Arturo non ha mai conosciuto la madre. Quando il padre, Wilhelm, gli porta in casa la sposa-bambina Nunziata, suscita involontariamente il desiderio del figlio, spingendolo sull’orlo dell’incesto (sarà però Nunziata a frustrare le attese di Arturo resistendogli e impedendo l’incesto in nome della regola ancestrale che lo vieta). Ora, per Brugnolo, se si concepisce l’edipo freudiano essenzialmente come principio che «organizza, struttura il desiderio triangolare, spostandolo da un piano immediato a un piano mediato, simbolico»[20], effettivamente nel romanzo della Morante non abbiamo nulla di tutto questo. Se secondo Freud il padre, vietando al figlio di desiderare la madre, media il principio di realtà, la “crisi mimetica” di Arturo deriva proprio dall’avere un genitore che non incarna nessun principio di realtà e che si pone come «modello di un desiderio infinito, senza oggetto specifico».[21] L’arrivo di Nunziata spinge allora Arturo a vivere un edipo decentrato: egli desidera la madre, ma il suo desiderio non si infrange sul divieto del padre. Il romanzo della Morante, osserva Brugnolo, mostra dunque la crisi dei padri, non più mediatori dei valori tradizionali ma succubi di un implacabile processo di modernizzazione che ha travolto i ruoli famigliari e le strutture della società rurale. L’isola di Arturo è il romanzo della crisi dei figli, costituzionalmente deprivati del senso di realtà, disorientati dall’assenza del «buon mediatore paterno», tanto più buono, è ovvio, quanto più inflessibile nel far rispettare la Legge.
5. Le cause di un bacio
Dicevamo in apertura che la ricezione di Girard tra chi si occupa di letteratura italiana è stata, fino a pochissimo tempo fa, scarsa se non nulla. Eppure proprio a Girard si deve un geniale spunto interpretativo di uno degli episodi-chiave della nostra tradizione letteraria: quello di Paolo e Francesca nella Commedia. In un breve scritto del 1963 sul quinto canto dell’Inferno, infatti, il critico aveva richiamato l’attenzione su un dato che l’interpretazione ottocentesca di Dante aveva quasi completamente oscurato: l’amore di Paolo e Francesca non rappresenta affatto la quintessenza dell’amore romantico, ma piuttosto il suo contrario, cioè lo svelamento della natura mediata del desiderio, la dimostrazione che anche per Dante la passione amorosa ha un’origine imitativa e ha bisogno di un modello (la storia di Lancillotto e Ginevra)[22] per esprimere se stessa. Tra i dantisti di casa nostra l’osservazione è passata del tutto inosservata, come rileva Lorenzo Renzi, che in un libro recente interamente dedicato all’episodio dantesco[23] cita invece a più riprese il nome di Girard. Purtroppo però l’uso che Renzi fa di Girard appare piuttosto riduttivo, e forse addirittura un poco fuorviante.

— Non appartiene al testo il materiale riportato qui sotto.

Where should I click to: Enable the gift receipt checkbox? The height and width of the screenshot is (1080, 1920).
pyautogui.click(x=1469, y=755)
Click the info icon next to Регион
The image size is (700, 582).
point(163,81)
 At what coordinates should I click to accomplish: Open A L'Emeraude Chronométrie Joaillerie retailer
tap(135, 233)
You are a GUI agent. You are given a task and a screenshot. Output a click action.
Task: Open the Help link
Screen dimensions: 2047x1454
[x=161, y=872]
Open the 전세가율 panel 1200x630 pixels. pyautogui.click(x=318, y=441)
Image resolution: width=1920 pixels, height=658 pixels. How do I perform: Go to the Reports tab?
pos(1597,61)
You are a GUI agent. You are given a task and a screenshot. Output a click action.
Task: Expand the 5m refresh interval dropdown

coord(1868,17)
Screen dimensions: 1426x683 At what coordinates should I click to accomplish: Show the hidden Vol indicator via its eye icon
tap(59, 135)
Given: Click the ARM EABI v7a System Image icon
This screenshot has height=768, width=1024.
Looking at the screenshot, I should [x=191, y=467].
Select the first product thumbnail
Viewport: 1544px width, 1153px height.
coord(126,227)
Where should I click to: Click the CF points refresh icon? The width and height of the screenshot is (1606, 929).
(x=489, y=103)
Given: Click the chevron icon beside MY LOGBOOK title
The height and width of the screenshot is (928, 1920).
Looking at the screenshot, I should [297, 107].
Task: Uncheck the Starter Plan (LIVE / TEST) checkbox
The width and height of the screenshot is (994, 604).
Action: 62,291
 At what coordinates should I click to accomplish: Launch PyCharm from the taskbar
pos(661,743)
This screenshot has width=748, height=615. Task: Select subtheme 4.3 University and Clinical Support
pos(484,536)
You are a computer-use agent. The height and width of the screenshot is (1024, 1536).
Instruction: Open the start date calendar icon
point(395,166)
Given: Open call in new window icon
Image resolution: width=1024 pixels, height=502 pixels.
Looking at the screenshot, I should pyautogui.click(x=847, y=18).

Ecco intanto come l’autore riporta la tesi di Girard:
Del tutto a parte si colloca il contributo di René Girard. Per Girard, l’episodio del canto V dell’Inferno è il primo esempio nella storia della letteratura del processo che costituisce il tema del suo libro: quello dei modelli letterari che tengono il posto della pretesa sincerità e spontaneità del sentimento. Francesca si bacia con Paolo per imitazione di Ginevra e Lancillotto. Girard, condannando il cattivo romanticismo dei critici ottocenteschi di Dante (tra i quali avrebbe incluso probabilmente anche De Sanctis, se l’avesse conosciuto), attribuisce a questa imitazione un ruolo profondamente negativo. Negatività di Francesca, non di Dante! Dante la negatività dell’insincerità romantica, in cui la letteratura prende il posto dell’autenticità, l’ha riconosciuta e denunciata, dice Girard. Ma la stessa cosa non avrebbero fatto i lettori e i critici “romantici”: questo errore è quello che Girard chiama mensonge romanesque.[24] [segue il resoconto del saggio di Contini]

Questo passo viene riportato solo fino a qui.